── Text excerpt
Cambridge launches AI research ethics policy

Share this on social media:

CC BY-SA 4.0 D Wells

New guidelines from Cambridge University Press will help researchers use generative artificial intelligence (AI) tools like ChatGPT while upholding academic standards around transparency, plagiarism, accuracy and originality. 

The rules are set out in the first AI ethics policy from the organisation and apply to research papers, books and other scholarly works, including a ban on AI being treated as an ‘author’ of academic papers and books published by Cambridge University Press.

The move is aimed at providing clarity to academics amid concerns about flawed or misleading use of powerful large language models like ChatGPT in research, alongside excitement about its potential.

Mandy Hill, Managing Director for Academic at Cambridge University Press & Assessment, said: “Generative AI can enable new avenues of research and experimentation. Researchers have asked us for guidance to navigate its use. We believe academic authors, peer reviewers and editors should be free to use emerging technologies as they see fit within appropriate guidelines, just as they do with other research tools.
────
### Assignment:
List every area of academic standards that the new guidelines are meant to uphold, according to the article above on Cambridge's AI research ethics policy.
── Dataset content
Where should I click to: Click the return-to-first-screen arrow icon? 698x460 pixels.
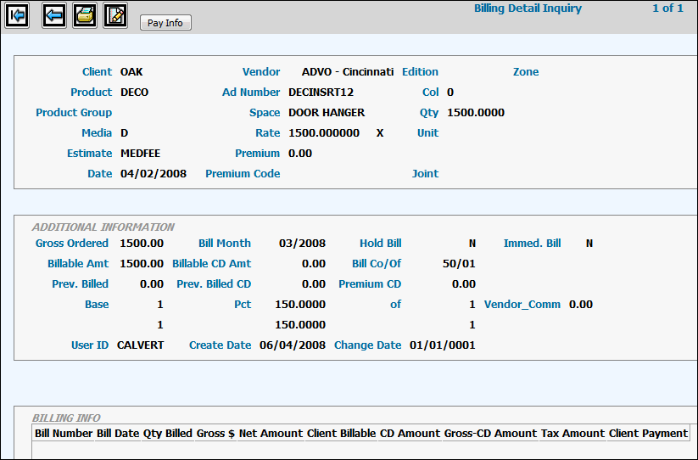pyautogui.click(x=18, y=15)

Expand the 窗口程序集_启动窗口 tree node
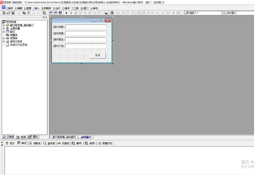click(x=4, y=25)
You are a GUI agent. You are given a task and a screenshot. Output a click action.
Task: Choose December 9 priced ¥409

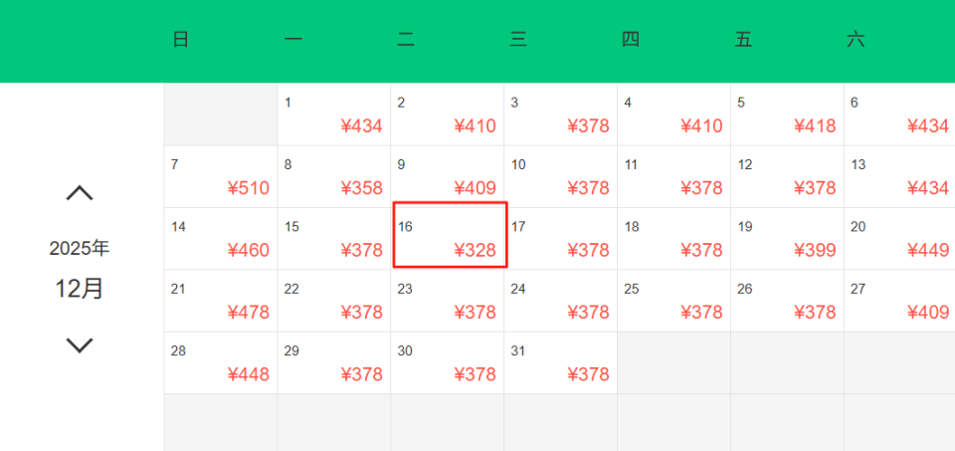point(448,176)
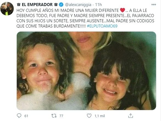Click the crown emoji after EL EMPERADOR
Screen dimensions: 161x121
click(56, 5)
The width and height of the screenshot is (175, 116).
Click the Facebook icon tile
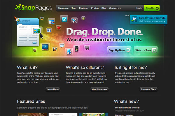pos(49,30)
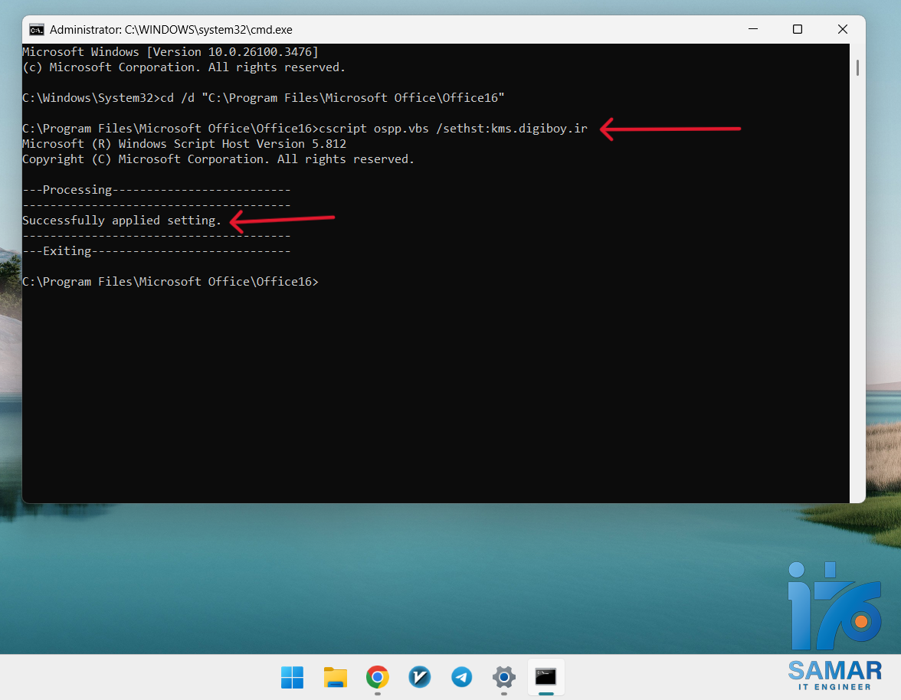
Task: Click the console vertical scrollbar thumb
Action: click(x=857, y=67)
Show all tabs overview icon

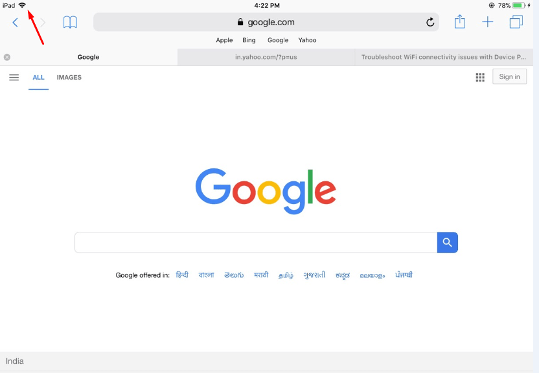516,22
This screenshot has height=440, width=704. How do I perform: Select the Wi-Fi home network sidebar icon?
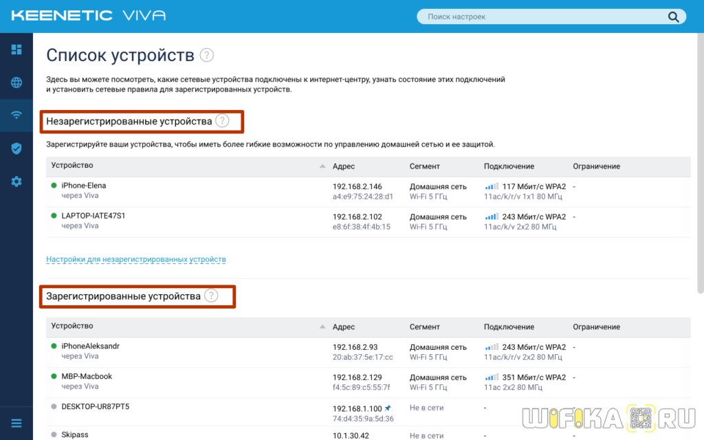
────
### Response to this exercise:
Transparency, plagiarism, accuracy and originality.